##### 待分析文本 #####

KV绑定的测试时训练实为线性注意力的隐秘形式
Test-Time Training with KV Binding Is Secretly Linear Attention
February 24, 2026
作者: Junchen Liu, Sven Elflein, Or Litany, Zan Gojcic, Ruilong Li
cs.AI
摘要
测试时训练(TTT)采用键值绑定作为序列建模层,通常被解释为一种在线元学习形式,即在测试时记忆键值映射关系。然而,我们的分析揭示了多个与该记忆驱动解释相矛盾的现象。基于这些发现,我们重新审视TTT的数学表述,证明一大类TTT架构可表示为某种习得的线性注意力算子。这一视角不仅能解释先前令人困惑的模型行为,还带来多重实践价值:它支持基于理论原理的架构简化,允许构建完全并行的实现方案(在保持性能的同时提升效率),并能将多样化的TTT变体系统性地归结为标准线性注意力形式。总体而言,我们的研究将TTT重新定义为具有增强表征能力的习得线性注意力机制,而非测试时记忆过程。
English
Test-time training (TTT) with KV binding as sequence modeling layer is commonly interpreted as a form of online meta-learning that memorizes a key-value mapping at test time. However, our analysis reveals multiple phenomena that contradict this memorization-based interpretation. Motivated by these findings, we revisit the formulation of TTT and show that a broad class of TTT architectures can be expressed as a form of learned linear attention operator. Beyond explaining previously puzzling model behaviors, this perspective yields multiple practical benefits: it enables principled architectural simplifications, admits fully parallel formulations that preserve performance while improving efficiency, and provides a systematic reduction of diverse TTT variants to a standard linear attention form. Overall, our results reframe TTT not as test-time memorization, but as learned linear attention with enhanced representational capacity.

##### 所给数据 #####

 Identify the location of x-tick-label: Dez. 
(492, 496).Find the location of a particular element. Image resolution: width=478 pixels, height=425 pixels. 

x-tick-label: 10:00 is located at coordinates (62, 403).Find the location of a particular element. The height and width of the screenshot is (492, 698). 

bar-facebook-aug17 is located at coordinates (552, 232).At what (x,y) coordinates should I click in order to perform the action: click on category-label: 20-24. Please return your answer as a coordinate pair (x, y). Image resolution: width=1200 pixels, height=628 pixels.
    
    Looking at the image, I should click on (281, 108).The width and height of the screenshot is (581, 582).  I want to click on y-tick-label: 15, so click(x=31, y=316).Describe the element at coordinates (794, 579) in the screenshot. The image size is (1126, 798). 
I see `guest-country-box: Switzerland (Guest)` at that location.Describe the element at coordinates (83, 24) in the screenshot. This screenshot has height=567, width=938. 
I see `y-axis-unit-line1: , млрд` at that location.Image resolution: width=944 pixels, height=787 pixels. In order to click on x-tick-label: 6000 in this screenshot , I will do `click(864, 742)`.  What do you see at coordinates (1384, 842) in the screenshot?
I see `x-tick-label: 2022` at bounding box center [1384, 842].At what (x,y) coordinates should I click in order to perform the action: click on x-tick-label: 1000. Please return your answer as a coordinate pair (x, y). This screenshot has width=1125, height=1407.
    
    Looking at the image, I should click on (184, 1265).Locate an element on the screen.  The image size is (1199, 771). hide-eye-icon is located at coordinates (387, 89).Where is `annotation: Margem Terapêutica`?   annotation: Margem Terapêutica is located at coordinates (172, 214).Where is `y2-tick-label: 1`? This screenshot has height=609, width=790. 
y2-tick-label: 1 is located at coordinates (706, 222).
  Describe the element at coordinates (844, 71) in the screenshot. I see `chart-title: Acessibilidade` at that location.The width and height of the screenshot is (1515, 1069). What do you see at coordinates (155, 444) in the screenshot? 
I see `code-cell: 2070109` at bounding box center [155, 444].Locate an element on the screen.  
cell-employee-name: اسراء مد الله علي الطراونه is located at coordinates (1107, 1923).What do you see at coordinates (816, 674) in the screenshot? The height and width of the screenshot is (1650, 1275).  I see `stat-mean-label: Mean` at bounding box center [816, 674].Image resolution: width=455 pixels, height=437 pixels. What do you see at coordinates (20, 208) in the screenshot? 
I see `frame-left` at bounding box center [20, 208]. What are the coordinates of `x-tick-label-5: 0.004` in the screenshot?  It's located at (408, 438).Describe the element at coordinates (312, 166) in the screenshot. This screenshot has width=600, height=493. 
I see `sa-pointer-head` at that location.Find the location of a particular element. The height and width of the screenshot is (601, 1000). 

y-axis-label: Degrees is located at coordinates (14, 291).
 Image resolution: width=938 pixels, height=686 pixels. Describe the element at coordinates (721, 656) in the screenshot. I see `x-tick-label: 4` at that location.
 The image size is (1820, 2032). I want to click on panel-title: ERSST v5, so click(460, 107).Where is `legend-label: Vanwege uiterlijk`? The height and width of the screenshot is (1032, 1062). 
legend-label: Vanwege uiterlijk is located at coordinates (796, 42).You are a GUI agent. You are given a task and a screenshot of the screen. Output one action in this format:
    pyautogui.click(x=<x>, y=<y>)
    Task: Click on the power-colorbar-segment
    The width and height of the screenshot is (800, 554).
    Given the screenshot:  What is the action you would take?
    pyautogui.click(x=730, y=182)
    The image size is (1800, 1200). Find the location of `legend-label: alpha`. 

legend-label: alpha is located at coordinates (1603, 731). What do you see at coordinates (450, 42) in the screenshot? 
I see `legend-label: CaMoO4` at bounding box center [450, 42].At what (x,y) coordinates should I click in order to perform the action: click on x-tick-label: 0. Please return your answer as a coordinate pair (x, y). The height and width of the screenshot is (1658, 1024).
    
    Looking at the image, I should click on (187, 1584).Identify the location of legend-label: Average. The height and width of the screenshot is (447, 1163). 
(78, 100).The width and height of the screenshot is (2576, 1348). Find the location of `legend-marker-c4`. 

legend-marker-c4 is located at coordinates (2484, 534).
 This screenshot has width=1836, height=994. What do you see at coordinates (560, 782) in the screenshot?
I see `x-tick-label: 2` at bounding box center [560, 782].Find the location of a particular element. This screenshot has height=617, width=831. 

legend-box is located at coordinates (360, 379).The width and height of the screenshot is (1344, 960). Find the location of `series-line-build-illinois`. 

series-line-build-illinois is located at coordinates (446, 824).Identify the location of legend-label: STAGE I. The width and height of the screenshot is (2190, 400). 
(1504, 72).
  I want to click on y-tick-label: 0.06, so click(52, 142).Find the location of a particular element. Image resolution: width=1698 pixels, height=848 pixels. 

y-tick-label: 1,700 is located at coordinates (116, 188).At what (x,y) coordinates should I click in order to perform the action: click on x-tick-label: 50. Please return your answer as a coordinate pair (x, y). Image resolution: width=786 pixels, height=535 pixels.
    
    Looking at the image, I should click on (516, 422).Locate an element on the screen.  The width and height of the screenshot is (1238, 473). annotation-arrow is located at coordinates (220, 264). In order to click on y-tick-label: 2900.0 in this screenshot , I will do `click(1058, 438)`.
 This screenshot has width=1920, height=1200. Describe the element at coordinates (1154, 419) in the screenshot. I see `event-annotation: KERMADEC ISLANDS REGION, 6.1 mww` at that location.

#####

练习目标> 把上面那篇讲测试时训练的摘要里，从“KV绑定的测试时训练实为线性注意力的隐秘形式”一直到“力机制,而非测试时记忆过程。”这一段，一字不改地照抄下来。

任务结果>
KV绑定的测试时训练实为线性注意力的隐秘形式
Test-Time Training with KV Binding Is Secretly Linear Attention
February 24, 2026
作者: Junchen Liu, Sven Elflein, Or Litany, Zan Gojcic, Ruilong Li
cs.AI
摘要
测试时训练(TTT)采用键值绑定作为序列建模层,通常被解释为一种在线元学习形式,即在测试时记忆键值映射关系。然而,我们的分析揭示了多个与该记忆驱动解释相矛盾的现象。基于这些发现,我们重新审视TTT的数学表述,证明一大类TTT架构可表示为某种习得的线性注意力算子。这一视角不仅能解释先前令人困惑的模型行为,还带来多重实践价值:它支持基于理论原理的架构简化,允许构建完全并行的实现方案(在保持性能的同时提升效率),并能将多样化的TTT变体系统性地归结为标准线性注意力形式。总体而言,我们的研究将TTT重新定义为具有增强表征能力的习得线性注意力机制,而非测试时记忆过程。